The heroes adorning his wall are men like David Livingston—pioneer explorer to Africa—and Robert Morrison, the father of Protestant missions in China who sailed for the Orient alone. And couldn’t one add St. Paul to this list, for it was the apostle who wished bachelorhood upon everyone (1Co. 7:7)?
Truth be told, the New Testament model of missions is nothing of this kind. A quick survey of Acts reveals over a hundred proper names, many connected to Paul. Just as Jesus surrounded himself with disciples, Paul hemmed himself in by a large troupe of fellow laborers. The number of Paul’s friends is astounding.
Scripture uses a number of titles to describe his colleague’s gifts and duties, including: brother (Rom. 16:23), kinsmen (Rm. 16:7), servant (1Co. 3:5), fellow-slave (Col. 1:7), worker (Rom. 16:12), host (Rm. 16:23), fellow soldier (Phile. 2), and partner (2Co. 8:23). This list shows that Paul’s friends didn’t sit around idly as the Maverick Missionary ran the show. Instead, they were full of vim and vigor, not working for Paul but with him. They were God’s co-workers (1Co. 3:9).
Though Paul encircled himself with scores of colleagues, he devoted much of his time to a smaller group of men. He most likely led Timothy to Christ when in Lystra (Ac. 14:16-20), enlisted him three years later as a teammate (Ac. 16:1-3), and pruned him as one of his most trusted confidants. Paul took Titus with him to Jerusalem (Gal. 2:3), trusted him to deliver the “letter of tears” (2Co. 2:4) and bestowed on him the warm title of “partner and co-worker” (2Co. 8:23).

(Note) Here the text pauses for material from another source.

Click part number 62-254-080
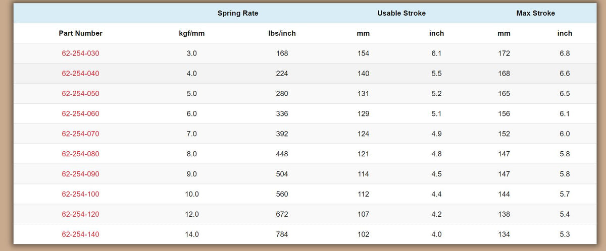The height and width of the screenshot is (251, 606). coord(80,154)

Paul served with Barnabas on their maiden missionary voyage, Luke in Philippi, Tychicus in Ephesus and Colossae, Apollos in Ephesus and Silas after the split with Barnabas. Perhaps surprisingly, a fair percentage of Paul’s fellow workers were women, as a brief survey of Romans 16 shows.
Among the lessons we can gather from this, here are three. First, Paul was not an individualist who eschewed companions and partnerships. This doesn’t mean he was never lonely or alone, only that deep relationships were a priority. Second, the bulk of Paul’s coworkers came from the new churches he had established. He didn’t sit around waiting for party invitations but instead initiated personal alliances by winning sinners to Christ and befriending them.

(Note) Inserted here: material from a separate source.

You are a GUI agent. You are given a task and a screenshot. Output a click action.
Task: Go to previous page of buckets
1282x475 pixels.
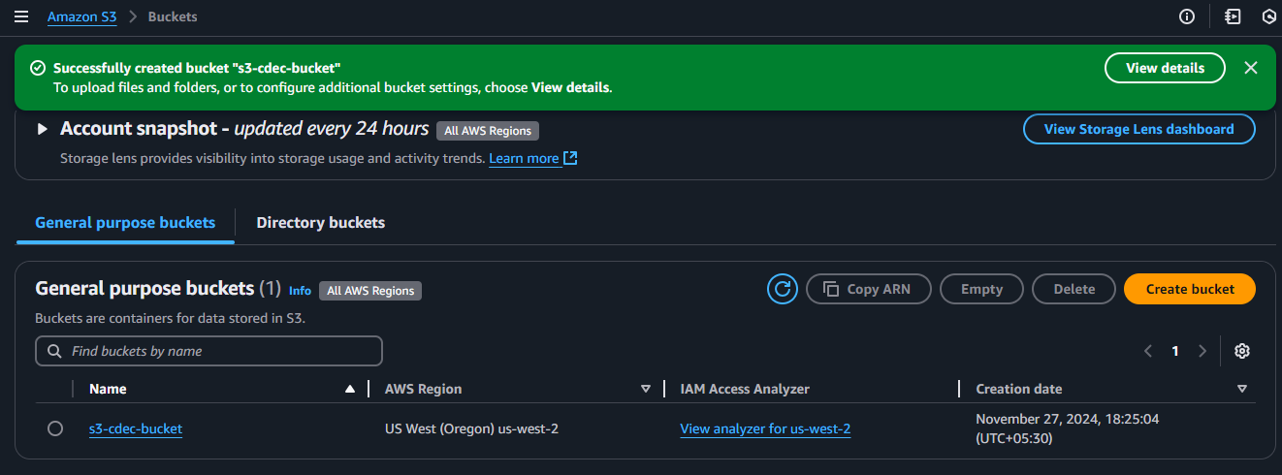(1148, 351)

Third, Paul went out of his way to do whatever possible in making his friends look good. He reminded the Corinthians in a letter not to treat his young protégé with contempt (1Co. 16:10-11). He praised the young Titus behind his back (2Co. 7:6-7) and urged the Philippians to welcome his pupil Epaphroditus with open arms (Phil. 2:29).
Indeed, missions today can be lonely work, but this should never be due to relational indifference. Missionaries would be wise to imitate Paul’s thirst for companionship and disdain for self-sufficiency. Though modern media aids us on this point, the task of camaraderie still demands two rolled up sleeves.